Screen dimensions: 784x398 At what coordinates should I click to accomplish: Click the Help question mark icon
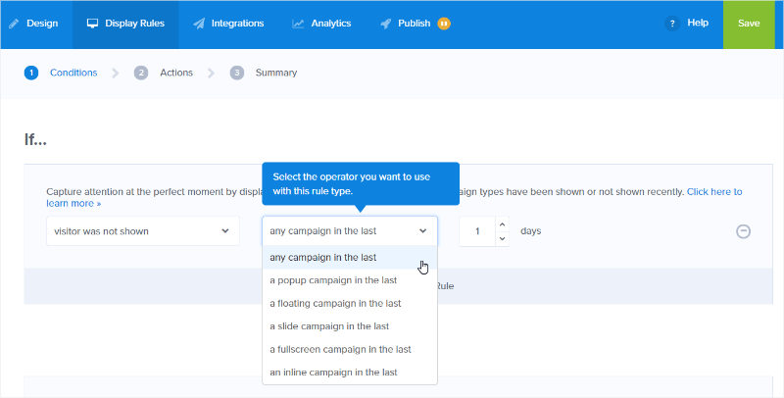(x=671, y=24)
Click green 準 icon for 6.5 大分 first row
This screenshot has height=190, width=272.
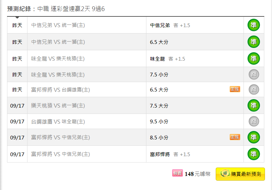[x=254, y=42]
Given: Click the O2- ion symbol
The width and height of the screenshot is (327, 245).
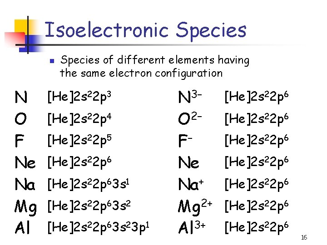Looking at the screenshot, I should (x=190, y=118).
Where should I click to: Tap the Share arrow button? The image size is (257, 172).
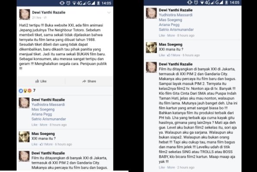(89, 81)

════════════════

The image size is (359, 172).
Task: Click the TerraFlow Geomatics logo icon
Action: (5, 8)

════════════════

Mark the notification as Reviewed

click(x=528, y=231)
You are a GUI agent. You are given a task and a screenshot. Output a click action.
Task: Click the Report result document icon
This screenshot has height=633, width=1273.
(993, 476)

════════════════

What's needed is an exact copy of the records above from the line containing "Screen dimensions: 784x398" down to the line containing "Given: Click the O2- ion symbol", both included, without any pictures.

### The completed task
Screen dimensions: 784x398 At what coordinates should I click to accomplish: Click the Help question mark icon
(x=671, y=24)
Click green 準 icon for 6.5 大分 first row
This screenshot has height=190, width=272.
[x=254, y=42]
Given: Click the O2- ion symbol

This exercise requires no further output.